By Louise Radnofsky
WASHINGTON--The contractor tapped to rescue the flailing
HealthCare.gov in the fall of 2013 declared its job finished
Thursday and said it doesn't plan to continue overseeing the
website that sells subsidized insurance to millions of Americans as
part of the federal health law.
"Having achieved the goal of making HealthCare.gov a stable and
reliable platform for people seeking coverage, Optum will not rebid
to continue the role of senior adviser," said Matt Stearns, a
spokesman for the company, the technology unit of insurer
UnitedHealth Group. "Our job has been completed."
Optum's contract with the federal government to oversee the site
is worth around $40 million a year and will end in July, although
the company may remain working on the project for a transition
period after that date.
HealthCare.gov's launch in October 2013 was marked by serious
technical problems that forced the Obama administration to change
the way it was implementing the law itself. It also mounted an
all-out effort to get the website working on a basic level by
Thanksgiving of that year.
The website is the main platform created by the health law to
provide insurance to people who don't have it through an employer
or government program such as Medicare. HealthCare.gov serves
people in three dozen states that declined to operate their own
portals. It verifies income, immigration status and other personal
information to determine consumers' eligibility for tax credits to
offset the cost of premiums. It then displays health plans
available in a particular area, and lets consumers sign up and
transmits that information back to the insurance companies.
Optum, one of dozens of contractors working on the various parts
of the site, was appointed to oversee them all in the repair
effort. The push led to an improved site for the first sign-up
period that ended in March 2014. The company was retained for the
second sign-up window that opened November 2014 and closed for most
Americans earlier this year. HealthCare.gov performed significantly
better the second time around.
Optum had made the decision to step aside because it wanted to
be able to focus on other work, Mr. Stearns said.
"We're grateful for the opportunity to have worked on a project
as important as HealthCare.gov," he said. "By no longer acting as
senior adviser to HealthCare.gov, Optum can seek to assist in other
projects and leverage our ability to develop and operate large
transactional systems that advance heath care."

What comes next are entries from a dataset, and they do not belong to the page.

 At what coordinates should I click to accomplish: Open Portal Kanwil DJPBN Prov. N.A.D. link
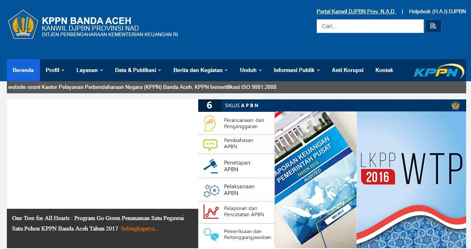pyautogui.click(x=356, y=12)
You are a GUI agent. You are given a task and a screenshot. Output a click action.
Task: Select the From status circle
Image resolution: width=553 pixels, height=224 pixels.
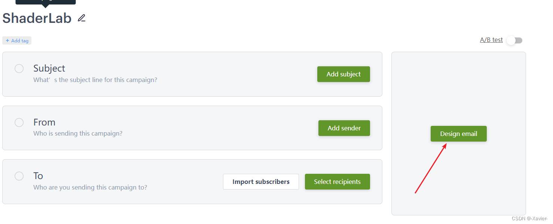pos(19,122)
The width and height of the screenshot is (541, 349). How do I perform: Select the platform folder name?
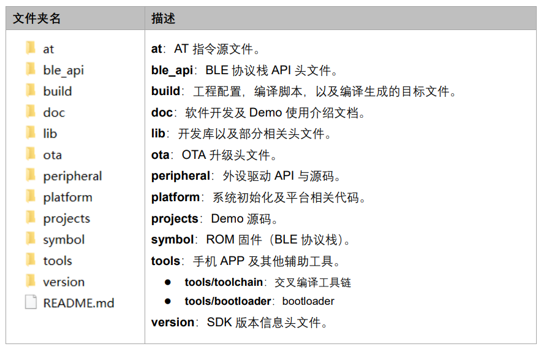point(67,198)
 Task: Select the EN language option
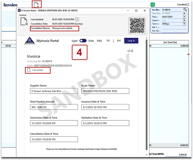click(108, 41)
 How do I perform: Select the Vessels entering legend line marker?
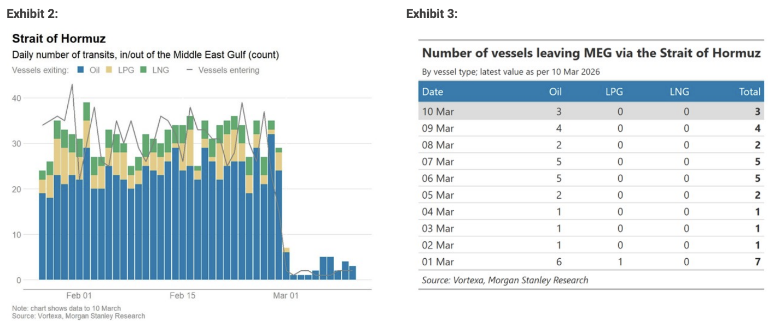click(189, 70)
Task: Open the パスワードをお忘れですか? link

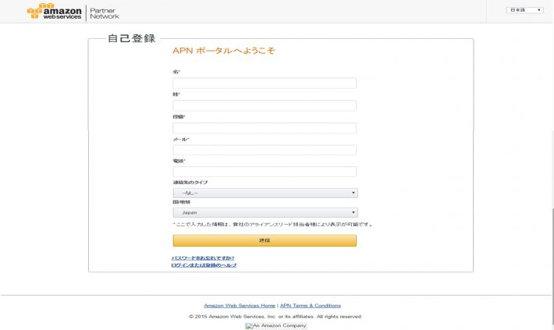Action: [x=203, y=257]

A spokesman for the Centers for Medicare and Medicaid Services,
which oversees the website and its contractors, didn't immediately
comment.
Optum was "confident that HealthCare.gov will remain a stable
and reliable platform," Mr. Stearns said. The company would
continue to operate the site's data services hub and identity
management systems, as well as to work with several states that had
their own sites, he added.
Federal officials widely praised the company for its work fixing
HealthCare.gov. Andy Slavitt, a group executive vice president at
Optum, left the company and took on a formal role within the
federal government in the summer of 2014. He is now the acting
administrator at the Centers for Medicare and Medicaid
Services.
Some Republican members of Congress have raised questions about
the transition, noting that CMS regulates Optum's insurance parent
company as well as its technology unit.
Enrollment workers who have been using HealthCare.gov frequently
to sign up the uninsured say the systemwide problems have been
fixed, though glitches arise from time to time.
Elizabeth Colvin, director of Insure Central Texas, said that
remaining problems typically stem from complicated situations such
as very low-income, legal immigrants who have different eligibility
for financial assistance than their U.S.-born counterparts. But
more broadly, she said, the biggest challenges remaining for the
system rest on the intricacies of the law's various rules for
eligibility to users.
"You still have to understand how the law works," she said.